> **Problem**
Please count the lines in the listing below that contain the word "green" and give only that number.

> **Data shown**
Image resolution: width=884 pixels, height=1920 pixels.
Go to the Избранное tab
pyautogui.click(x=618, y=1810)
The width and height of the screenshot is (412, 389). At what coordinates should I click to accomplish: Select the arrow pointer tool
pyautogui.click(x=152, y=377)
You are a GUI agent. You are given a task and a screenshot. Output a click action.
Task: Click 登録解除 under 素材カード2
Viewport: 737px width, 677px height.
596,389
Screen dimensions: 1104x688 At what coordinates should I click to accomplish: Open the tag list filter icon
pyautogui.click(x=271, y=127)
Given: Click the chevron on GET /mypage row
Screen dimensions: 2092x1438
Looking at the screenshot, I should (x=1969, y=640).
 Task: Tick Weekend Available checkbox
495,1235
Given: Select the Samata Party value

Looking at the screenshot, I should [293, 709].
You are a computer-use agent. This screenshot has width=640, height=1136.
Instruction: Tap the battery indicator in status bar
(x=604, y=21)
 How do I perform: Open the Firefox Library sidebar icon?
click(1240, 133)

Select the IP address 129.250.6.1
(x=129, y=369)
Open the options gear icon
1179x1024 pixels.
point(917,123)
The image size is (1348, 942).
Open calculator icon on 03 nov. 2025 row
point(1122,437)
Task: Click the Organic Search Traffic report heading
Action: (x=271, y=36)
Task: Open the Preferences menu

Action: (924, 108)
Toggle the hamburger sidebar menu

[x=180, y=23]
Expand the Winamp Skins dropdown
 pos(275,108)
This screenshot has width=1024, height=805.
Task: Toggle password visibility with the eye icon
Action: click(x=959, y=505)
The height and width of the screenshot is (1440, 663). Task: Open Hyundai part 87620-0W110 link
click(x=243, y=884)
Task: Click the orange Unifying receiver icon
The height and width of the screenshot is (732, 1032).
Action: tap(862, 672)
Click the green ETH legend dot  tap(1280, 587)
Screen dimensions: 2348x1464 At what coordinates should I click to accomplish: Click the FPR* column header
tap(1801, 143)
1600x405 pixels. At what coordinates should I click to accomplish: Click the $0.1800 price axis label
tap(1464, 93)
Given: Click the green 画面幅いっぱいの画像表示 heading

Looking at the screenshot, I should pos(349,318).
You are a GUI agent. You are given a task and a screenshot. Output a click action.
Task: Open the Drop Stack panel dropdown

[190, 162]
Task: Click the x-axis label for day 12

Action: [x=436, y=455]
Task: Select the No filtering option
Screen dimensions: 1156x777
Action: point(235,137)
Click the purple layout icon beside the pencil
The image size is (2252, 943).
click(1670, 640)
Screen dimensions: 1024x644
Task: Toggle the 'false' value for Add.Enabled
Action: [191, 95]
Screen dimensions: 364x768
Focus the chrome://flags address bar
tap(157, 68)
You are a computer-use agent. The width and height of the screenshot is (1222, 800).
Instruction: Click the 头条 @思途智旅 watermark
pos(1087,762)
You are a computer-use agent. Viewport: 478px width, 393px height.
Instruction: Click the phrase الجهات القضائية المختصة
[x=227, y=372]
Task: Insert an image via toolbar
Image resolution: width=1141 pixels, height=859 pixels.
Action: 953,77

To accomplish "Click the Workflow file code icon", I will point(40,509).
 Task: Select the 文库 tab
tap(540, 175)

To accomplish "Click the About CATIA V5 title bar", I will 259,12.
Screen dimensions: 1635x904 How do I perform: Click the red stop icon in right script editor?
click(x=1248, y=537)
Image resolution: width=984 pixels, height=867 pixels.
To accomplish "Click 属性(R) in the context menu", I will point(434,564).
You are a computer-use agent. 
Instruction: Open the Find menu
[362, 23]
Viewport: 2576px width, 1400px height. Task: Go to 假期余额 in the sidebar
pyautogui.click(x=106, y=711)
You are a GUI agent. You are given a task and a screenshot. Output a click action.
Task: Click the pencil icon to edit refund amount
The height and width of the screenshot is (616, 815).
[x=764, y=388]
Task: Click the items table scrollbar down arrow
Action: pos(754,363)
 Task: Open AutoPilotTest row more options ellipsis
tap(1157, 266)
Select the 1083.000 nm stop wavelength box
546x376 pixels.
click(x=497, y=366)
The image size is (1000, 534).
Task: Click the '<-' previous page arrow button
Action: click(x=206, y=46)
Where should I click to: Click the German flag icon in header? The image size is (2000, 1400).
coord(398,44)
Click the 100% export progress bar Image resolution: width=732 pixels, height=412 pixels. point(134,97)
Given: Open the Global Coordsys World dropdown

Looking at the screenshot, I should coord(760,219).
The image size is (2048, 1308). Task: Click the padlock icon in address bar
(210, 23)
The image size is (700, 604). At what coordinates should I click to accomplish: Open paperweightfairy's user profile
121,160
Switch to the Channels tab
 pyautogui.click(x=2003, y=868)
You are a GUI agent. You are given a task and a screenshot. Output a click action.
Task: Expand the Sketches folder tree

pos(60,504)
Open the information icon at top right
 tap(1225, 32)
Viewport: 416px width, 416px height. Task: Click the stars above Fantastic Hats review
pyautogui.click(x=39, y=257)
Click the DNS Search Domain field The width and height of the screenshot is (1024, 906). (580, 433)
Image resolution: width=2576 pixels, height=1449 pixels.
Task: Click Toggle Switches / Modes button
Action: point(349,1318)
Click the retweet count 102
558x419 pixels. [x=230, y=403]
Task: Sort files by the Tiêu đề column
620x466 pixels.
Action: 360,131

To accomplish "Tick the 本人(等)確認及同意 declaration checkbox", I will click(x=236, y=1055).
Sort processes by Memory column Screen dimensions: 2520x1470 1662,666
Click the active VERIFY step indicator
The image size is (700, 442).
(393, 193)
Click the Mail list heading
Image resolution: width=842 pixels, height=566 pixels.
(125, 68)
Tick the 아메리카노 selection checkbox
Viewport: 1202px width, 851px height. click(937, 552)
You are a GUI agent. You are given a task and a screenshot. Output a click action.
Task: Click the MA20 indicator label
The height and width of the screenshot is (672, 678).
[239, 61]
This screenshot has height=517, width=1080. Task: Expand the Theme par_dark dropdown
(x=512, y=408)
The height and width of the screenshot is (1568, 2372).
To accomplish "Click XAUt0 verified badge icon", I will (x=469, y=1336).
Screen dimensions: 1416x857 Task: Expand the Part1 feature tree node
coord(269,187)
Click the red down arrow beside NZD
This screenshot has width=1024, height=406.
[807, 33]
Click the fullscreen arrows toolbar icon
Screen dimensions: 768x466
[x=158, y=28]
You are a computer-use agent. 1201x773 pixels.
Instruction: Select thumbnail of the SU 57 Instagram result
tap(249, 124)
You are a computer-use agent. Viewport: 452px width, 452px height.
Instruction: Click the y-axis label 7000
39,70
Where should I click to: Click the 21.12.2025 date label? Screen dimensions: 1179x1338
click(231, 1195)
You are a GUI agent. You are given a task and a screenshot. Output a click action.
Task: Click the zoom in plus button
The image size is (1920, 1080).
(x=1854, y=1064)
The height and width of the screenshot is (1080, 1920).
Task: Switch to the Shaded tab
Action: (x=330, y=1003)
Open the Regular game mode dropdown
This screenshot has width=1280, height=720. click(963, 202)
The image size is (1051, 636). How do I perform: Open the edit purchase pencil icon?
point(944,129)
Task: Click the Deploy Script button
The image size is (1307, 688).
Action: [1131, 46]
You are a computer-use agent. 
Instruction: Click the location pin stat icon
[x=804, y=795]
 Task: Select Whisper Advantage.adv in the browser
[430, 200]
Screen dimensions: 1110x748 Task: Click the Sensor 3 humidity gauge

> **Task response**
2